Memory, CPU, I/O. Everything. These are like modeling the motion of a car by treating the entire car as being made up of tiny cells. (In QCD, maybe a proton is a few cells across.) It takes a long time. The results are stochastic and thus the computation must be repeated.
It's like doing a elliptic equation but instead of the difference operator, one has non-commuting 3x3 complex (SU3) matrix multiplies and Pauli matrix multiplies.
Bumping this back up due to some thoughts and questions I've been having lately. I've been wondering if it's possible to intepret QCD in terms of wave mechanics. It seems paradoxical to me that as the strong force grows weaker, the gluon wavelengths would become shorter. Or could instead, resonance be a conservation property in quark-gluon interactions, with the quarks gaining mass (and hence, shorter wavelengths) at higher energies, with an equilavent increase in wavelength by the gluons?
A question of very limited interest. The problem, of course, is we don't know enough to formulate the interesting general question.
I'm contemplating your question - it's not an easy one to answer.

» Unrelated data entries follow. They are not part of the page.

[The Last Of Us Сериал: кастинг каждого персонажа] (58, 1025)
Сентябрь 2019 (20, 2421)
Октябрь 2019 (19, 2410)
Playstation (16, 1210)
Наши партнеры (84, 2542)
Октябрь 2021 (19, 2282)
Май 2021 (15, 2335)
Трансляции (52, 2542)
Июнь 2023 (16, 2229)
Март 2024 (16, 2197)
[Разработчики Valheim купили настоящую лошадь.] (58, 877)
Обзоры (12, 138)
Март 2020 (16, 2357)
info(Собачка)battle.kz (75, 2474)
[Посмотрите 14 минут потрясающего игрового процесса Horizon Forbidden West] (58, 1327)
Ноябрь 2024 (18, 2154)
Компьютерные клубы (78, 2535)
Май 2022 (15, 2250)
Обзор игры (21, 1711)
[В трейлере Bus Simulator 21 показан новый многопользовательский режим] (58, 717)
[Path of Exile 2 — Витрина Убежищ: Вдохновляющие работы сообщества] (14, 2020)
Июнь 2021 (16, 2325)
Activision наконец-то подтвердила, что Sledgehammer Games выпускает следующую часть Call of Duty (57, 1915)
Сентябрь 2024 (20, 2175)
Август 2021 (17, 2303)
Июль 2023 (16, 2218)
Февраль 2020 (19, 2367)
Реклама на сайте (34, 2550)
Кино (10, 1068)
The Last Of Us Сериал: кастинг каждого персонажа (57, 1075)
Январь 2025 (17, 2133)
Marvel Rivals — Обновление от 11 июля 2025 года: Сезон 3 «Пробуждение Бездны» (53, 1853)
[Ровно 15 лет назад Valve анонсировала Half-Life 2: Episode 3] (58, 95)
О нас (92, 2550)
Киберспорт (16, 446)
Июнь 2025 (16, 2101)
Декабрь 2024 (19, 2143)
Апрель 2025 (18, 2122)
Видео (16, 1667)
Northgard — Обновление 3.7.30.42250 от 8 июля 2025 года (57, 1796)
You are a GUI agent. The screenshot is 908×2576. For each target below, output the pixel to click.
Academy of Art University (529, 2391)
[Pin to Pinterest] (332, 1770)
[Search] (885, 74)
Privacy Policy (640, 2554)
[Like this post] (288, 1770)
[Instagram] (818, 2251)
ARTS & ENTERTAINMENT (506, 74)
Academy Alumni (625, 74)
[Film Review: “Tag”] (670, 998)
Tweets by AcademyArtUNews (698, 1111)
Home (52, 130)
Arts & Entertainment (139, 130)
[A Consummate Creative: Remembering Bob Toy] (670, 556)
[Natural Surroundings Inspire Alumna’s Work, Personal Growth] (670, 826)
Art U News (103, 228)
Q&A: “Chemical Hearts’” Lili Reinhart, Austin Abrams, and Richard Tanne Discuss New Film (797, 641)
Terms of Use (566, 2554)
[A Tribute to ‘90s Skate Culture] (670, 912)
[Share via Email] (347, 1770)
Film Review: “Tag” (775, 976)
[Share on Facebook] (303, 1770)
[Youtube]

I can tell you that it has to do with the fact that gluons, unlike photons, actually exert a force on each other (i.e. they "couple" to one another; gluons actually carry a 'color' charge, just like the quarks that exchange them; in contrast, photons carry no electric charge). It's not that individual gluons grow weaker as their wavelength decreases, it's that the net effect of the whole field of gluons grows weaker at short distances due to a sort of 'cancellation' that occurs at close range due to the couplings between gluons. The exact mechanism of how this works is a subject of intense research, and a lot of the details remain a mystery.
This is the best answer I can give without really cracking open the books and putting a lot more time into it - I hope this helps answer your question at least a little.